Additionally, we showed that the CoINcIDE subtypes remained the same upon removal of the TCGA dataset, emphasizing that multiple smaller datasets can provide stable CoINcIDE subtypes. The success of CoINcIDE in finding subtypes that are both biologically intuitive and predictive of survival is of course dependent upon the input feature (gene set) and the single-dataset clustering algorithm, but it is an effective framework to confirm that the resulting subtypes are highly replicable across numerous datasets and thus stand a chance of being implemented one day in routine clinical practice.
Conclusions
In the era of big data, multiple datasets have now been collected for a single disease, necessitating meta-analysis cluster frameworks. CoINcIDE harnesses the power of multiple datasets to provide novel approaches for unsupervised clustering across multiple datasets. CoINcIDE has the ability to discover both replicable and prognostically significant subtypes without any additional dataset-specific transformations, unlike the current established method of concatenation. CoINcIDE also does not require a strictly intersecting feature set across all datasets, and the final meta-cluster network provides a rich platform to infer both potential meta-cluster and dataset-specific trends.

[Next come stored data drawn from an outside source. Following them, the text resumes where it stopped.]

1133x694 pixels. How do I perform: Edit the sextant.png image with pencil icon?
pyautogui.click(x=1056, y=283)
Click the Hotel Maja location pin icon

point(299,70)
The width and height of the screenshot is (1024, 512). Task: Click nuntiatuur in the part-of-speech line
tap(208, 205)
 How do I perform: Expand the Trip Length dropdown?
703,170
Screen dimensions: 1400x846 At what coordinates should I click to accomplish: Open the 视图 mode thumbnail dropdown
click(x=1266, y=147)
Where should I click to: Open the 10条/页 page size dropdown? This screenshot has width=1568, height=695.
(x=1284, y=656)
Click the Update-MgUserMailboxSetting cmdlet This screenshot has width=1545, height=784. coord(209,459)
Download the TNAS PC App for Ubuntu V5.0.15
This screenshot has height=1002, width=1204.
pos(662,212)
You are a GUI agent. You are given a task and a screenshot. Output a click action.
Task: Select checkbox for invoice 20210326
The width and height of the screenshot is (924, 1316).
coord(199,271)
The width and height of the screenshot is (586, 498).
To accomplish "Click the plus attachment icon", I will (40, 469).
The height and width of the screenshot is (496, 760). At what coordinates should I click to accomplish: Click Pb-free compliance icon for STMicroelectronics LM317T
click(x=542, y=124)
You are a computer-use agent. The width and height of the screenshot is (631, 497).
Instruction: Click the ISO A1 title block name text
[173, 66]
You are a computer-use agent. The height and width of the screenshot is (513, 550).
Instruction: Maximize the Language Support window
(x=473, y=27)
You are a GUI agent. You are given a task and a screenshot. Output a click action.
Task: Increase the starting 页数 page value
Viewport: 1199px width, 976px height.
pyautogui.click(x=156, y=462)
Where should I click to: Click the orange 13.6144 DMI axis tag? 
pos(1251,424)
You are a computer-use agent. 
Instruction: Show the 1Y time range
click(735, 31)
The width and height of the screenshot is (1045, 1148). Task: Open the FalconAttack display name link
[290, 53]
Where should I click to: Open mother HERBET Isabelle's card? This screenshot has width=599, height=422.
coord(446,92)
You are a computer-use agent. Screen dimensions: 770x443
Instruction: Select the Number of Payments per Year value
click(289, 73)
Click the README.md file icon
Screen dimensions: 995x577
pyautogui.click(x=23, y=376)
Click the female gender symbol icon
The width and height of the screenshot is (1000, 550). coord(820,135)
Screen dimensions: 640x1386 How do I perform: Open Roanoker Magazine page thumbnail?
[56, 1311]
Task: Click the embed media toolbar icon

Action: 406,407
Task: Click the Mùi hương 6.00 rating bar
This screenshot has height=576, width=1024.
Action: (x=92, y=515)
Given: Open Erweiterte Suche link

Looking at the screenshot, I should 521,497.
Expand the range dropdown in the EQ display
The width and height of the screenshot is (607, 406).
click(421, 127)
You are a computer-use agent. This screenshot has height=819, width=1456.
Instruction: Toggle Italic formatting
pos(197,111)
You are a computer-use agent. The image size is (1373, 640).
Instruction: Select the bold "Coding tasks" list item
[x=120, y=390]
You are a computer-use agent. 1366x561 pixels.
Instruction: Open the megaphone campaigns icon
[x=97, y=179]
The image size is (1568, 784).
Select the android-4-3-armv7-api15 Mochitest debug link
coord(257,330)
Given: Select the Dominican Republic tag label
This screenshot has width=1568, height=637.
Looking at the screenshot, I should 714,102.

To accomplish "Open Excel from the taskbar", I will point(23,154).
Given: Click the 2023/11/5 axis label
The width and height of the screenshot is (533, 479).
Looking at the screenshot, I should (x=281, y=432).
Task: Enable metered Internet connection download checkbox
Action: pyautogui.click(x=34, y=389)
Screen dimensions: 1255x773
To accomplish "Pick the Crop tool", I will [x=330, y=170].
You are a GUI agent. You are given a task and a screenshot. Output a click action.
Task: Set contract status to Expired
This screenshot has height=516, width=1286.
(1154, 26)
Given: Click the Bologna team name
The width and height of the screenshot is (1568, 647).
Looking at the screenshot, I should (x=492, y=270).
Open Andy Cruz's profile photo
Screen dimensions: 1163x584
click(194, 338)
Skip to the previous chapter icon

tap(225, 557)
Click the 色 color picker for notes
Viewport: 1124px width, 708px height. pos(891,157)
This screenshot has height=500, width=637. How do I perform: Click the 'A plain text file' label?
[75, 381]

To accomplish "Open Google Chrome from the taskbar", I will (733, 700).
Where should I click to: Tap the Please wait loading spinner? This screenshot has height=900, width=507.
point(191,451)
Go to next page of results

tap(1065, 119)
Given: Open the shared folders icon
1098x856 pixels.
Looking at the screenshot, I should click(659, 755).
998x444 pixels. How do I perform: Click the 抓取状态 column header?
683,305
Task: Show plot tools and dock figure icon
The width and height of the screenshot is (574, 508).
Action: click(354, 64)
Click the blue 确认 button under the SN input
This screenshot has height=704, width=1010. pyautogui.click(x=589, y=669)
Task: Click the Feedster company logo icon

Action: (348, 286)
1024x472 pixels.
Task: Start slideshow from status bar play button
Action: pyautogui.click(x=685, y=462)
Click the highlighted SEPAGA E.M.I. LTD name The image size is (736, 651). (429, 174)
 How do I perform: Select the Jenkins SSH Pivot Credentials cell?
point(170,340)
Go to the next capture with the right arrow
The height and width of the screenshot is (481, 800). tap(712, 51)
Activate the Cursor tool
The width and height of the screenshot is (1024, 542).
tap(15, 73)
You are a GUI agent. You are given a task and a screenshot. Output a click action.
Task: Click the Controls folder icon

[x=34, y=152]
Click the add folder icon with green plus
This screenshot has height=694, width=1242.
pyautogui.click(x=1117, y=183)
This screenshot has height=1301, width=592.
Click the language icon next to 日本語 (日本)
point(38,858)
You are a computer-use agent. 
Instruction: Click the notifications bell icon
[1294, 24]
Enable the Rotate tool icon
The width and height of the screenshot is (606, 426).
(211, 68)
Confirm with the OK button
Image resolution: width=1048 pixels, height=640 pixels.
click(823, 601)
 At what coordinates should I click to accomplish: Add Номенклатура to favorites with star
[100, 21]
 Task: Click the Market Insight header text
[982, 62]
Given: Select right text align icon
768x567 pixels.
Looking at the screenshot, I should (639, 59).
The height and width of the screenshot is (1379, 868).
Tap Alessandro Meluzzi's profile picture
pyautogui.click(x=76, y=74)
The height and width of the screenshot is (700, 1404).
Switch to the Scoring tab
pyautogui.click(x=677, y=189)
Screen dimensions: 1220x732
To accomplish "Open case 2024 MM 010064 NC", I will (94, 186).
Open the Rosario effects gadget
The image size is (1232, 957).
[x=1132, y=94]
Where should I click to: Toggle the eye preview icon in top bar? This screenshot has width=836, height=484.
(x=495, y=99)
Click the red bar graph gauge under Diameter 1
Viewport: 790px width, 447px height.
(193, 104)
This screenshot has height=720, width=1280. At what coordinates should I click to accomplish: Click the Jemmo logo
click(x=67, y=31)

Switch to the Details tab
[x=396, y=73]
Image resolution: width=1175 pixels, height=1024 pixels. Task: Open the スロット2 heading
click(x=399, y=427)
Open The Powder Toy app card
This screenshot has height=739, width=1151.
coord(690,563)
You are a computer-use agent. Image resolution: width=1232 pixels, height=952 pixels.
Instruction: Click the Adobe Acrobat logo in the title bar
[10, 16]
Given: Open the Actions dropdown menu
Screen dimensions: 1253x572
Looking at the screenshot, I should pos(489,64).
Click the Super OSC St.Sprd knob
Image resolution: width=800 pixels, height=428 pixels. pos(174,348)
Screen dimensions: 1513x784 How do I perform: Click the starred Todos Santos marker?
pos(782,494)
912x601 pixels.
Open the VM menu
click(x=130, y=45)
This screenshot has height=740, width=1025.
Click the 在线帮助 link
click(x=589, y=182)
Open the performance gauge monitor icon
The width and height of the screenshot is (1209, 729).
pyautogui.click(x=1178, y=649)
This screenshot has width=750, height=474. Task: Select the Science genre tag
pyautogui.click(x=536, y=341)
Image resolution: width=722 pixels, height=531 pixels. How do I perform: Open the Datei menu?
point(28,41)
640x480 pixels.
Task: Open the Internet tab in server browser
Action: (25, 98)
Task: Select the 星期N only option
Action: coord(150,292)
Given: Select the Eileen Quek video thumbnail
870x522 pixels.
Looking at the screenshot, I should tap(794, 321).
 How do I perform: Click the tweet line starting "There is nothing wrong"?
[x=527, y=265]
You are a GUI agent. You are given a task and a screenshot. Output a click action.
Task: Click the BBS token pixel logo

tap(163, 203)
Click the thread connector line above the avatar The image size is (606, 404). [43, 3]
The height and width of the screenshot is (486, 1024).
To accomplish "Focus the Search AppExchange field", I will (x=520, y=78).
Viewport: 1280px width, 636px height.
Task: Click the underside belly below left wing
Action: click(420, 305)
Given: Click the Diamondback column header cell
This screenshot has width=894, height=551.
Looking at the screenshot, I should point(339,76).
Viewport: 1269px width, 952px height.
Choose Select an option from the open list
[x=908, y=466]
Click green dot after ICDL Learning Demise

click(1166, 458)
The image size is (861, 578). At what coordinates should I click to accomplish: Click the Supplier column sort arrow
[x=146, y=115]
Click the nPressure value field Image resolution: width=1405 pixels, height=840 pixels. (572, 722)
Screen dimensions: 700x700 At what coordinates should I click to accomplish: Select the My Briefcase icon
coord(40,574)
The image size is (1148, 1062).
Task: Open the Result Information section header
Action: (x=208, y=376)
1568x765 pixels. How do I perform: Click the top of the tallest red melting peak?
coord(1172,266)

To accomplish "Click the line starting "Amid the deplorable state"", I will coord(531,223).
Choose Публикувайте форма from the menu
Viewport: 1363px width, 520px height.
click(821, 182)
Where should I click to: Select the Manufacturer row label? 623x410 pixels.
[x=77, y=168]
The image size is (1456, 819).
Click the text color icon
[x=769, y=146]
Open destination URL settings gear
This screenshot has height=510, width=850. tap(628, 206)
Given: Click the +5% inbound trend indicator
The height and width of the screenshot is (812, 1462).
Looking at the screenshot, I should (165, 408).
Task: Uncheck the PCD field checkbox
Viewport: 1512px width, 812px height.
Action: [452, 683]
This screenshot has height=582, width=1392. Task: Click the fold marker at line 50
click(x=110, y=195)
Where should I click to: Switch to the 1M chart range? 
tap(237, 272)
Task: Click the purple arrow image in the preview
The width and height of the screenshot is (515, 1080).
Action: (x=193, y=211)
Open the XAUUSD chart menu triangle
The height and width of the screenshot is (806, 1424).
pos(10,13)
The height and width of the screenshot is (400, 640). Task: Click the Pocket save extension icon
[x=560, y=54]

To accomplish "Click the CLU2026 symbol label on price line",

Finally, the framework proposed here is not limited to gene expression data; CoINcIDE can be implemented using various clustering algorithms, and even distance, as opposed to similarity, metrics. The CoINcIDE framework and the breast cancer collection are available as R packages to the community; it is our hope that these resources and methods provide a platform for further development of novel methods to cluster across multiple datasets.
Software and data availability
Both curatedBreastData and CoINcIDE are available as R packages. The curatedBreastData package can be downloaded from http://bioconductor.org/packages/release/data/experiment/html/curatedBreastData.html and original data processing scripts can be found at https://github.com/kplaney/curatedBreastCancer. The CoINcIDE R package can be found at https://github.com/kplaney/CoINcIDE.
Acknowledgements
Research reported in this publication was supported by the National Library of Medicine of the National Institutes of Health under Award Number T15LM007033. The content is solely the responsibility of the authors and does not necessarily represent the official views of the National Institutes of Health.
Abbreviations
- CoINcIDE
Clustering Intra and INter DatasEts
- DFS
disease-free survival
- ER
estrogen
- GEO
Gene Expression Omnibus
- HER2
human epidermal growth factor 2
- pCR
pathological complete response
- RFS
relapse-free survival
- TCGA
The Cancer Genome Atlas
Additional files
Footnotes
Competing interests
The authors declare that they have no competing interests.
Authors’ contributions
CRP and OG designed the method. CRP implemented the method and performed the data analysis. CRP and OG, wrote the manuscript. Both authors read and approved the final manuscript.